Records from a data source
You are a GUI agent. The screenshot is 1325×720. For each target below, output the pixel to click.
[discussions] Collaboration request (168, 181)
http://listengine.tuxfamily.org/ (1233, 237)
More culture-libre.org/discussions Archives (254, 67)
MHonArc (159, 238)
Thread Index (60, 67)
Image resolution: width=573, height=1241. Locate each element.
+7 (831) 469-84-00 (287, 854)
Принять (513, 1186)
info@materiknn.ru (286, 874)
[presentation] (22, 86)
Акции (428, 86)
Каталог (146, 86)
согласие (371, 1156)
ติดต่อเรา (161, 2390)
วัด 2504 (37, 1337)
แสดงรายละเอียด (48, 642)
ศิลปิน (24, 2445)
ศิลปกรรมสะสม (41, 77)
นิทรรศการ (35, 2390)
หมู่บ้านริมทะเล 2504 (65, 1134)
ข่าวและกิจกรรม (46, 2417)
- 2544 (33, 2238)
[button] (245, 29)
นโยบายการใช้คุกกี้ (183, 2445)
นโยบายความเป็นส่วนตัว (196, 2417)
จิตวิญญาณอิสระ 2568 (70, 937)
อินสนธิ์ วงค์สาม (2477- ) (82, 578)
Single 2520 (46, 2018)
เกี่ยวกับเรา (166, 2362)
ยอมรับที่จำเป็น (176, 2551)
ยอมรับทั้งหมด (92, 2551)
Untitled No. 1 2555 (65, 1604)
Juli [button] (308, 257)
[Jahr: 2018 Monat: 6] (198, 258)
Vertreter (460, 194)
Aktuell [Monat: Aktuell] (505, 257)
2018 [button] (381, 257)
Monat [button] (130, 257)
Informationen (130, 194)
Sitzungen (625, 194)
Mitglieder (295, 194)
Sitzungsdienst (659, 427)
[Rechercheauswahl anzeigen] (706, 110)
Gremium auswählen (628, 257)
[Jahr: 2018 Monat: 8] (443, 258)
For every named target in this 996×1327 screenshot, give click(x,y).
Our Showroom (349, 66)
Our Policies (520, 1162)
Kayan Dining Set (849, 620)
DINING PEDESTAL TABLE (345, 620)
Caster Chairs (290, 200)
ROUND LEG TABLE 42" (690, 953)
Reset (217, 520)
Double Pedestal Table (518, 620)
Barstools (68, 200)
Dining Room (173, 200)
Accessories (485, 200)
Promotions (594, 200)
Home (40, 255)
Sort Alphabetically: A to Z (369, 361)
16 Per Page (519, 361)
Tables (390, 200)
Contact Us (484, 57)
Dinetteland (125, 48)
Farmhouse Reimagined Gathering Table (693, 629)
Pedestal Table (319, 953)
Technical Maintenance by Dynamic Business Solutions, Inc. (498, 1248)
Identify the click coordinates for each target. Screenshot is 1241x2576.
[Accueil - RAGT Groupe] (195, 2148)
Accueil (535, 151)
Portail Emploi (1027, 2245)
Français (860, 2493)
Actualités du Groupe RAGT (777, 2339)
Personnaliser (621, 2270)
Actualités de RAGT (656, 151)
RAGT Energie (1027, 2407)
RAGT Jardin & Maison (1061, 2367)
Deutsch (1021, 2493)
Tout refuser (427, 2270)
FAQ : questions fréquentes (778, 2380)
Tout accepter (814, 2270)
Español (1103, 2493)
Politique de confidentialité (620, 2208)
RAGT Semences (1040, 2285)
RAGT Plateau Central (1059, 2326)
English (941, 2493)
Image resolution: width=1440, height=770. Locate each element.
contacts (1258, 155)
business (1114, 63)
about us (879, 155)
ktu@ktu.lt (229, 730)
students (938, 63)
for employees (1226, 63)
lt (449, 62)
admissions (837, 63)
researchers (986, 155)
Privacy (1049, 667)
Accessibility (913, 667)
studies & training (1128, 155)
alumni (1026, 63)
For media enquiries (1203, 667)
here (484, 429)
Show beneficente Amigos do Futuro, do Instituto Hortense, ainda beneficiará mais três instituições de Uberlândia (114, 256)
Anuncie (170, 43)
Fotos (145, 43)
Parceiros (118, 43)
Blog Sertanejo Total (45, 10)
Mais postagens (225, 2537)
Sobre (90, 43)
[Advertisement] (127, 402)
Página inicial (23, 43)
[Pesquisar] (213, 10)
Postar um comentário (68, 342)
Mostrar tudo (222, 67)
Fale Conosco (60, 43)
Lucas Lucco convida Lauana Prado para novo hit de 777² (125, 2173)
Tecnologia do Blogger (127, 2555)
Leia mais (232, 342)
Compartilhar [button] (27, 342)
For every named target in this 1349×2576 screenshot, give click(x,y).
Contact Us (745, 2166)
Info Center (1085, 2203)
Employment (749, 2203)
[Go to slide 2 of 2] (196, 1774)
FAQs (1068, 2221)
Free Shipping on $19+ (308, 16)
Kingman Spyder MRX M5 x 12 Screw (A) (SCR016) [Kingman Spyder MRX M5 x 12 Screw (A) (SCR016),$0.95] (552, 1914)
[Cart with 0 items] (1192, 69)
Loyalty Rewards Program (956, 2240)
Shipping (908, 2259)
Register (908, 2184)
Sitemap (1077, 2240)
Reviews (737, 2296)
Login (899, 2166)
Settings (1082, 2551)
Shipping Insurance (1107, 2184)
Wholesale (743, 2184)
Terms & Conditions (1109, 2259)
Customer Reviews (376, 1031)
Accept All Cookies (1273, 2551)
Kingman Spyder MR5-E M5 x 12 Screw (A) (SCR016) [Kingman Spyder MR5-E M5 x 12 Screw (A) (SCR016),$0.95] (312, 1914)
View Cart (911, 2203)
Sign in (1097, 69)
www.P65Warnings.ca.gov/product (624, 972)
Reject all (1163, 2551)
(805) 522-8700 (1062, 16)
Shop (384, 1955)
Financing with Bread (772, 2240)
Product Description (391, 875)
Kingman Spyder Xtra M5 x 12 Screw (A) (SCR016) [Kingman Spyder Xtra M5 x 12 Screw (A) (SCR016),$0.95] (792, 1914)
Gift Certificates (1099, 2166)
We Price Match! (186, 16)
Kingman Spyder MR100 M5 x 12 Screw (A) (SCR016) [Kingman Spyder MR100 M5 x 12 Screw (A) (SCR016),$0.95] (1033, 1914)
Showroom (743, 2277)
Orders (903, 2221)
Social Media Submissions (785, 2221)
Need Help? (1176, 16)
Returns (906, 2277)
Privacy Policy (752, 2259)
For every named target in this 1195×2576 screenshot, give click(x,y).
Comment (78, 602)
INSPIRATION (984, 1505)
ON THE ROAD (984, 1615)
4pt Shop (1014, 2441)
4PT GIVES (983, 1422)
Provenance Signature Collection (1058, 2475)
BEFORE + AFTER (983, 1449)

Given problem:
Reproduce all of the material above, substituting "Kayan Dinette Set" for "Kayan Dining Set" and leaving everything else unchanged.

Finished task:
You are a GUI agent. The screenshot is 1325×720. For each target below, output the pixel to click.
[discussions] Collaboration request (168, 181)
http://listengine.tuxfamily.org/ (1233, 237)
More culture-libre.org/discussions Archives (254, 67)
MHonArc (159, 238)
Thread Index (60, 67)
Image resolution: width=573, height=1241. Locate each element.
+7 (831) 469-84-00 (287, 854)
Принять (513, 1186)
info@materiknn.ru (286, 874)
[presentation] (22, 86)
Акции (428, 86)
Каталог (146, 86)
согласие (371, 1156)
ติดต่อเรา (161, 2390)
วัด 2504 (37, 1337)
แสดงรายละเอียด (48, 642)
ศิลปิน (24, 2445)
ศิลปกรรมสะสม (41, 77)
นิทรรศการ (35, 2390)
หมู่บ้านริมทะเล 2504 (65, 1134)
ข่าวและกิจกรรม (46, 2417)
- 2544 (33, 2238)
[button] (245, 29)
นโยบายการใช้คุกกี้ (183, 2445)
นโยบายความเป็นส่วนตัว (196, 2417)
จิตวิญญาณอิสระ 2568 (70, 937)
อินสนธิ์ วงค์สาม (2477- ) (82, 578)
Single 2520 (46, 2018)
เกี่ยวกับเรา (166, 2362)
ยอมรับที่จำเป็น (176, 2551)
ยอมรับทั้งหมด (92, 2551)
Untitled No. 1 2555 (65, 1604)
Juli [button] (308, 257)
[Jahr: 2018 Monat: 6] (198, 258)
Vertreter (460, 194)
Aktuell [Monat: Aktuell] (505, 257)
2018 [button] (381, 257)
Monat [button] (130, 257)
Informationen (130, 194)
Sitzungen (625, 194)
Mitglieder (295, 194)
Sitzungsdienst (659, 427)
[Rechercheauswahl anzeigen] (706, 110)
Gremium auswählen (628, 257)
[Jahr: 2018 Monat: 8] (443, 258)
For every named target in this 996×1327 screenshot, give click(x,y).
Our Showroom (349, 66)
Our Policies (520, 1162)
Kayan Dinette Set (849, 620)
DINING PEDESTAL TABLE (345, 620)
Caster Chairs (290, 200)
ROUND LEG TABLE 42" (690, 953)
Reset (217, 520)
Double Pedestal Table (518, 620)
Barstools (68, 200)
Dining Room (173, 200)
Accessories (485, 200)
Promotions (594, 200)
Home (40, 255)
Sort Alphabetically: A to Z (369, 361)
16 Per Page (519, 361)
Tables (390, 200)
Contact Us (484, 57)
Dinetteland (125, 48)
Farmhouse Reimagined Gathering Table (693, 629)
Pedestal Table (319, 953)
Technical Maintenance by Dynamic Business Solutions, Inc. (498, 1248)
Identify the click coordinates for each target. Screenshot is 1241x2576.
[Accueil - RAGT Groupe] (195, 2148)
Accueil (535, 151)
Portail Emploi (1027, 2245)
Français (860, 2493)
Actualités du Groupe RAGT (777, 2339)
Personnaliser (621, 2270)
Actualités de RAGT (656, 151)
RAGT Energie (1027, 2407)
RAGT Jardin & Maison (1061, 2367)
Deutsch (1021, 2493)
Tout refuser (427, 2270)
FAQ : questions fréquentes (778, 2380)
Tout accepter (814, 2270)
Español (1103, 2493)
Politique de confidentialité (620, 2208)
RAGT Semences (1040, 2285)
RAGT Plateau Central (1059, 2326)
English (941, 2493)
Image resolution: width=1440, height=770. Locate each element.
contacts (1258, 155)
business (1114, 63)
about us (879, 155)
ktu@ktu.lt (229, 730)
students (938, 63)
for employees (1226, 63)
lt (449, 62)
admissions (837, 63)
researchers (986, 155)
Privacy (1049, 667)
Accessibility (913, 667)
studies & training (1128, 155)
alumni (1026, 63)
For media enquiries (1203, 667)
here (484, 429)
Show beneficente Amigos do Futuro, do Instituto Hortense, ainda beneficiará mais três instituições de Uberlândia (114, 256)
Anuncie (170, 43)
Fotos (145, 43)
Parceiros (118, 43)
Blog Sertanejo Total (45, 10)
Mais postagens (225, 2537)
Sobre (90, 43)
[Advertisement] (127, 402)
Página inicial (23, 43)
[Pesquisar] (213, 10)
Postar um comentário (68, 342)
Mostrar tudo (222, 67)
Fale Conosco (60, 43)
Lucas Lucco convida Lauana Prado para novo hit de 777² (125, 2173)
Tecnologia do Blogger (127, 2555)
Leia mais (232, 342)
Compartilhar [button] (27, 342)
For every named target in this 1349×2576 screenshot, give click(x,y).
Contact Us (745, 2166)
Info Center (1085, 2203)
Employment (749, 2203)
[Go to slide 2 of 2] (196, 1774)
FAQs (1068, 2221)
Free Shipping on $19+ (308, 16)
Kingman Spyder MRX M5 x 12 Screw (A) (SCR016) [Kingman Spyder MRX M5 x 12 Screw (A) (SCR016),$0.95] (552, 1914)
[Cart with 0 items] (1192, 69)
Loyalty Rewards Program (956, 2240)
Shipping (908, 2259)
Register (908, 2184)
Sitemap (1077, 2240)
Reviews (737, 2296)
Login (899, 2166)
Settings (1082, 2551)
Shipping Insurance (1107, 2184)
Wholesale (743, 2184)
Terms & Conditions (1109, 2259)
Customer Reviews (376, 1031)
Accept All Cookies (1273, 2551)
Kingman Spyder MR5-E M5 x 12 Screw (A) (SCR016) [Kingman Spyder MR5-E M5 x 12 Screw (A) (SCR016),$0.95] (312, 1914)
View Cart (911, 2203)
Sign in (1097, 69)
www.P65Warnings.ca.gov/product (624, 972)
Reject all (1163, 2551)
(805) 522-8700 (1062, 16)
Shop (384, 1955)
Financing with Bread (772, 2240)
Product Description (391, 875)
Kingman Spyder Xtra M5 x 12 Screw (A) (SCR016) [Kingman Spyder Xtra M5 x 12 Screw (A) (SCR016),$0.95] (792, 1914)
Gift Certificates (1099, 2166)
We Price Match! (186, 16)
Kingman Spyder MR100 M5 x 12 Screw (A) (SCR016) [Kingman Spyder MR100 M5 x 12 Screw (A) (SCR016),$0.95] (1033, 1914)
Showroom (743, 2277)
Orders (903, 2221)
Social Media Submissions (785, 2221)
Need Help? (1176, 16)
Returns (906, 2277)
Privacy Policy (752, 2259)
For every named target in this 1195×2576 screenshot, give click(x,y).
Comment (78, 602)
INSPIRATION (984, 1505)
ON THE ROAD (984, 1615)
4pt Shop (1014, 2441)
4PT GIVES (983, 1422)
Provenance Signature Collection (1058, 2475)
BEFORE + AFTER (983, 1449)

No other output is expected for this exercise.